Pitt (16-6, 6-4), losers of four of its past five, is stuck in the worst stretch since it went 1-4 from Jan. 29-Feb. 11, 2001, in then-coach Ben Howland’s first season.

“Obviously, I’m not happy with how we played,” Pitt coach Jamie Dixon said. “West Virginia deserved to win. We have to move past this game and get ready for the next one.”

In front of the third-largest crowd at WVU Coliseum history (15,419), Pitt never led — the second consecutive game the Panthers trailed wire-to-wire — and suffered its worst loss in the basketball version of the Backyard Brawl in 33 years.

West Virginia (18-3, 7-2), which has matched its highest ranking in 28 years, beat Pitt for only the sixth time in their past 18 meetings.

West Virginia outscored Pitt, 27-9, down the stretch to break open what had been a tight game between the two bitter rivals. Down, 43-41, with 12 minutes to play, Pitt missed 14 of its next 15 shots.

“It hard to believe a game can turn that quick,” Dixon said. “It’s a two-point game with 12 minutes left and then how it ended …”

Jermaine Dixon, back in the lineup after missing Sunday’s game at USF with an ankle injury, scored a team-high 13 points for Pitt. Ashton Gibbs went 2 for 13 from the field with 11 points and Gary McGhee was 3 of 11 from the field — missing mostly easy layups — for nine points.

Freshman J.J. Richardson scored nine points off the bench but he was the lone bright spot for the Panthers, who shot 20 percent in the second half and had only two field goals and 10 points in the final 12:50 of the game.

Starting guard Brad Wanamaker and top reserve Gilbert Brown, one game after scoring a career-high 25 points against USF, didn’t score.

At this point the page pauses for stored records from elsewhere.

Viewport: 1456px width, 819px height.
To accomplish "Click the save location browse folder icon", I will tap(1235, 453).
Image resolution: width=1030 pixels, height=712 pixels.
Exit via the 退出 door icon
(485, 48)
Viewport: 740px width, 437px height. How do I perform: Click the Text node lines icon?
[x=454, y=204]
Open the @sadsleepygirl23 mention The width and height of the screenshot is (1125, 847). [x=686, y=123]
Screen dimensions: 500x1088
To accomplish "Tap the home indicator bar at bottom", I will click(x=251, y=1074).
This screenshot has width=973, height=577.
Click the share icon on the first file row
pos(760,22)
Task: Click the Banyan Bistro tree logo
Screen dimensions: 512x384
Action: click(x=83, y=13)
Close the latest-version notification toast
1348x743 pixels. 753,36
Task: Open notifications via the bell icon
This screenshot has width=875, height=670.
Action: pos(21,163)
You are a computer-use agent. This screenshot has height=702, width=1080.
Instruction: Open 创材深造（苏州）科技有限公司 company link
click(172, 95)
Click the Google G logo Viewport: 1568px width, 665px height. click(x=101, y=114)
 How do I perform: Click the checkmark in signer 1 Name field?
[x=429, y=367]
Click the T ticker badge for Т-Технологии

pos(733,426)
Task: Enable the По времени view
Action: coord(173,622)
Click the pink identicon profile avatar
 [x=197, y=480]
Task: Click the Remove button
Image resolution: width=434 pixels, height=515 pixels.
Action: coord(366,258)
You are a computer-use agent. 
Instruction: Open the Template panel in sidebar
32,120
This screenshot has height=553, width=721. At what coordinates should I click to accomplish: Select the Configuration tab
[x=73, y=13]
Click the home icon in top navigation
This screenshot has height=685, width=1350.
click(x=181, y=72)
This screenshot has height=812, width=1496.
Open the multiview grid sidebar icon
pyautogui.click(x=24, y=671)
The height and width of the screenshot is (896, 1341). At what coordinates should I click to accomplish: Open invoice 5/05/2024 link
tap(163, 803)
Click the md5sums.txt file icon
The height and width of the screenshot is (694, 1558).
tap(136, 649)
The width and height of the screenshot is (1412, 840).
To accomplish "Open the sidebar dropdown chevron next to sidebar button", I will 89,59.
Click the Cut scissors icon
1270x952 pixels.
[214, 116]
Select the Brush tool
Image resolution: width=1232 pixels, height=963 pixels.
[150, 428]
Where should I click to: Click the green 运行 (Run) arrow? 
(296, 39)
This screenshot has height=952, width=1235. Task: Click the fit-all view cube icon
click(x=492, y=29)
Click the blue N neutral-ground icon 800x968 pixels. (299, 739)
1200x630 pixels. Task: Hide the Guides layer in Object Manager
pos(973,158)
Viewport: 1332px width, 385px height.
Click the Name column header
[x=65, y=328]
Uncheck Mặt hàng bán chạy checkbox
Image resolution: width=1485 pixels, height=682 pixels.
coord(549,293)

“It was good defense by them, and poor execution by us,” Gibbs said. “It came down to rebounding and second-chance points.”

Da’Sean Butler scored 18 points, and Kevin Jones chipped in 16 for West Virginia, which has won five in a row. Devin Ebanks, a 6-foot-9 sophomore forward, had six points and a game-high 16 rebounds, as the Mountaineers outrebounded Pitt, 45-31. Ebanks also helped harass Gibbs into a 2 for 13 shooting effort.

“Devin was good,” WVU coach Bob Huggins said. “He was really good. I thought this was one of Devin’s better games.”

West Virginia used a 19-6 run to take control after Pitt had cut the deficit to 43-41 with 13 minutes to play. Pitt missed nine shots in a row, and by the time Jermaine Dixon hit a jumper with 4:47 to play, West Virginia led, 58-47.

The game was delayed for about five minutes with 5:14 to play after some pushing and shoving under the basket. Pitt assistant coach Tom Herrion was hit on the left side of his face with a coin thrown out of the stands. West Virginia was charged with a technical.

“He’s alright,” coach Dixon said of Herrion. “We’re not going to make a big deal out of it. It was an unfortunate incident, but I don’t think any team was at fault. I don’t want one person’s action to reflect on an entire university.”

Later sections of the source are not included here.